*Source records:*
______________________________

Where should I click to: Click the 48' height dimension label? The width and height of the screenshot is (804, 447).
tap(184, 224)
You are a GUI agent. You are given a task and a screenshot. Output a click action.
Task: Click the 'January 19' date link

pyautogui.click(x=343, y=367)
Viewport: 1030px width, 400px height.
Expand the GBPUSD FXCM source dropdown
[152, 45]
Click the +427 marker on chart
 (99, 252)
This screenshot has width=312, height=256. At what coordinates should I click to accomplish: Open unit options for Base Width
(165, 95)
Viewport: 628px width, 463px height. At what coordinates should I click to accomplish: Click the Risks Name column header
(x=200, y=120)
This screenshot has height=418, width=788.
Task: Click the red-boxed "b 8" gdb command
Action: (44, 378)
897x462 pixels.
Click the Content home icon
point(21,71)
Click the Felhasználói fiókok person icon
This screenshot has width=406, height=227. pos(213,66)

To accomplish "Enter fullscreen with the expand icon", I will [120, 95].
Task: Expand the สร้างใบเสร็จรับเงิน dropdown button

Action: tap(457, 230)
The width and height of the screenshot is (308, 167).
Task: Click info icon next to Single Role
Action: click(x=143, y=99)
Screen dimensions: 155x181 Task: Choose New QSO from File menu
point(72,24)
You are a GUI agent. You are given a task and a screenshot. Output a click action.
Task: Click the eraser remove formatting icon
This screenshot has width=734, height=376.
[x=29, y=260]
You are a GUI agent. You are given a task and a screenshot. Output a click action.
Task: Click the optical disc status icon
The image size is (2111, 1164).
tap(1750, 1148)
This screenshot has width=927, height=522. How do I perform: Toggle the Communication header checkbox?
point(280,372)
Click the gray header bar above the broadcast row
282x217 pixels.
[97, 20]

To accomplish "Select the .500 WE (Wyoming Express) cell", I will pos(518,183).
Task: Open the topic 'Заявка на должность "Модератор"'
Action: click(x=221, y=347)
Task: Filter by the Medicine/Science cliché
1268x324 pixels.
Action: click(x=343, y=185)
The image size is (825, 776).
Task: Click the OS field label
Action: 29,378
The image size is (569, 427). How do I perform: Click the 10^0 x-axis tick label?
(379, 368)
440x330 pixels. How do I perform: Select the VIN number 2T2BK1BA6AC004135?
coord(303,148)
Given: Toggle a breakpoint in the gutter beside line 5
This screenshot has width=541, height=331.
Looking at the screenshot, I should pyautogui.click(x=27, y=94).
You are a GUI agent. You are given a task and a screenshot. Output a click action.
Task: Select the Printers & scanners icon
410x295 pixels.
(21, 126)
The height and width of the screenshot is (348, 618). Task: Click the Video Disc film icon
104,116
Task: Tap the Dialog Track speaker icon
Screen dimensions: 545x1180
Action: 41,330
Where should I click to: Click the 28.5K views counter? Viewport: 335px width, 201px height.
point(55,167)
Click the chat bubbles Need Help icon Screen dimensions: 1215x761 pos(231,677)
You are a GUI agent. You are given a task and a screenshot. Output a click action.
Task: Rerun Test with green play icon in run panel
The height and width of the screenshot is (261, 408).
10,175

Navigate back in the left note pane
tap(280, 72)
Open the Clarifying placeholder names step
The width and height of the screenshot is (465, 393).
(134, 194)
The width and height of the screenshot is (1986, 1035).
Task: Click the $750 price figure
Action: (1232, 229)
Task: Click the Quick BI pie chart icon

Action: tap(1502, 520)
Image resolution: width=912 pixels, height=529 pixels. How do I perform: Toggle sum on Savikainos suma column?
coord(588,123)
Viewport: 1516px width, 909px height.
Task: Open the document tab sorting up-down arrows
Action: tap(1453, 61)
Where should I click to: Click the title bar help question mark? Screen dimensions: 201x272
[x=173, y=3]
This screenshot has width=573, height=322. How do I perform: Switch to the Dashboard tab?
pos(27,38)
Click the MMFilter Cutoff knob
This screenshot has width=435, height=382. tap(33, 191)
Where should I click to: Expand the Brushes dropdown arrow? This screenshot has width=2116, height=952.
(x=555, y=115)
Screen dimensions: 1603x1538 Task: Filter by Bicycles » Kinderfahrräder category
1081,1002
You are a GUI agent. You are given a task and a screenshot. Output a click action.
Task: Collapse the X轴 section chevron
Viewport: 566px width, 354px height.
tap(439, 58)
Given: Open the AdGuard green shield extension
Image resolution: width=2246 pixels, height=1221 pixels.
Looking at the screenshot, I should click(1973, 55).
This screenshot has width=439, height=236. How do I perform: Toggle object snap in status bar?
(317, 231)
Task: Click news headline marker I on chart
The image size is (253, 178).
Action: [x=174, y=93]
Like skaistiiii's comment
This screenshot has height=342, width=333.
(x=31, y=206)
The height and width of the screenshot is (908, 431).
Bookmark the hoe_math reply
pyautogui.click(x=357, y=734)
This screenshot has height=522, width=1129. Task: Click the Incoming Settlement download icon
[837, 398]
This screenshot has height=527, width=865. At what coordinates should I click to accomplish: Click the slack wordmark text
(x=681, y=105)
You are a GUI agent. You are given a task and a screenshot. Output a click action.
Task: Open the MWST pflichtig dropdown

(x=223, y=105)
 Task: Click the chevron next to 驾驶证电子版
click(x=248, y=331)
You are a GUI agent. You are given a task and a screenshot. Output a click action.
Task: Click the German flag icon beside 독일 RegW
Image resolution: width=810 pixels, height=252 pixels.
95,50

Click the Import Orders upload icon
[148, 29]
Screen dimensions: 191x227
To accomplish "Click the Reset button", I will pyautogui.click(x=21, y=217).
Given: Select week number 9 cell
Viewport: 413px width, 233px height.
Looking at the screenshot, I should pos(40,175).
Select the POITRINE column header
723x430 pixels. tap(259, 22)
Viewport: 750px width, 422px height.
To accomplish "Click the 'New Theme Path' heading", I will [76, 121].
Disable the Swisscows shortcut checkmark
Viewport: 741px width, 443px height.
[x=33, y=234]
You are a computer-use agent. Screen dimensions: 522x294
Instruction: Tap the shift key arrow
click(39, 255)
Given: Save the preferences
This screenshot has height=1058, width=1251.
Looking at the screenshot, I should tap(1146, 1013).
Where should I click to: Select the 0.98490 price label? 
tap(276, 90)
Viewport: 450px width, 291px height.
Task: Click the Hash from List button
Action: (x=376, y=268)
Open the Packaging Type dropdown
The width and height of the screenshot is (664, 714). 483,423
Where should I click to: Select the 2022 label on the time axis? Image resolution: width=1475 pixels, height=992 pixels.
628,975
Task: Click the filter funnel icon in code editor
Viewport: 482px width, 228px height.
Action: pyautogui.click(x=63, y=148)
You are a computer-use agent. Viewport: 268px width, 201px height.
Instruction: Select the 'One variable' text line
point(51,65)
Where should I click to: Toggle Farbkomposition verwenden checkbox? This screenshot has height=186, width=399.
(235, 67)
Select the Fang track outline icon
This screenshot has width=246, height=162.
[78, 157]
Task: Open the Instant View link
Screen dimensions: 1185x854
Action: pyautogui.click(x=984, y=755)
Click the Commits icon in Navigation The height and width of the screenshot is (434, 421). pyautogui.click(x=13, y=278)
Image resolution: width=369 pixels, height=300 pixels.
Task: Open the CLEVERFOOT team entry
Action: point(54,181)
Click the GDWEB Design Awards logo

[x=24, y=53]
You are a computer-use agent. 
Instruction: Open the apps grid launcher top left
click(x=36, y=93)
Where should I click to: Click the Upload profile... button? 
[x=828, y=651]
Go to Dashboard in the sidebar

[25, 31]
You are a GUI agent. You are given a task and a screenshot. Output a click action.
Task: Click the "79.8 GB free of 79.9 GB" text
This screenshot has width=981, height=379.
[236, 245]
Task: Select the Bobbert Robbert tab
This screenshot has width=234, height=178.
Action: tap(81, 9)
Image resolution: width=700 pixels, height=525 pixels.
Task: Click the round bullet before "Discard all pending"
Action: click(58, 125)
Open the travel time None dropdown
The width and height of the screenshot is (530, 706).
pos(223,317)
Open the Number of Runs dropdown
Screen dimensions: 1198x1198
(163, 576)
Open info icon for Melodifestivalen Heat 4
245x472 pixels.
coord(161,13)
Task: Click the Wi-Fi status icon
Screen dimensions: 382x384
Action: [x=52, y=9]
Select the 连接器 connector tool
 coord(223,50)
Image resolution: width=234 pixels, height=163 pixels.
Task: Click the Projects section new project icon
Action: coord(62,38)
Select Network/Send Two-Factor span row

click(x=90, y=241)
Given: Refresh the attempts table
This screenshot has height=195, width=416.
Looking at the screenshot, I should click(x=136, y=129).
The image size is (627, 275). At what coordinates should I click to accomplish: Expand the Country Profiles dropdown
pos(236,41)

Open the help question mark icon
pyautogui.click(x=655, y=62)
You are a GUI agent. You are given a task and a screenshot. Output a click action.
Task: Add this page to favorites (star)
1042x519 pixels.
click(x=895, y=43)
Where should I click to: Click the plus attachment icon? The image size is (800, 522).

______________________________

Recast the records from the line containing "Where should I click to: Select the 2022" through the line containing "point(51,65)", both included, as a Markdown table with the columns Row and Line. Number each line in order and omit any blank lines.

*Response to the exercise:*
| Row | Line |
|---|---|
| 1 | Where should I click to: Select the 2022 label on the time axis? Image resolution: width=1475 pixels, height=992 pixels. |
| 2 | 628,975 |
| 3 | Task: Click the filter funnel icon in code editor |
| 4 | Viewport: 482px width, 228px height. |
| 5 | Action: pyautogui.click(x=63, y=148) |
| 6 | You are a computer-use agent. Viewport: 268px width, 201px height. |
| 7 | Instruction: Select the 'One variable' text line |
| 8 | point(51,65) |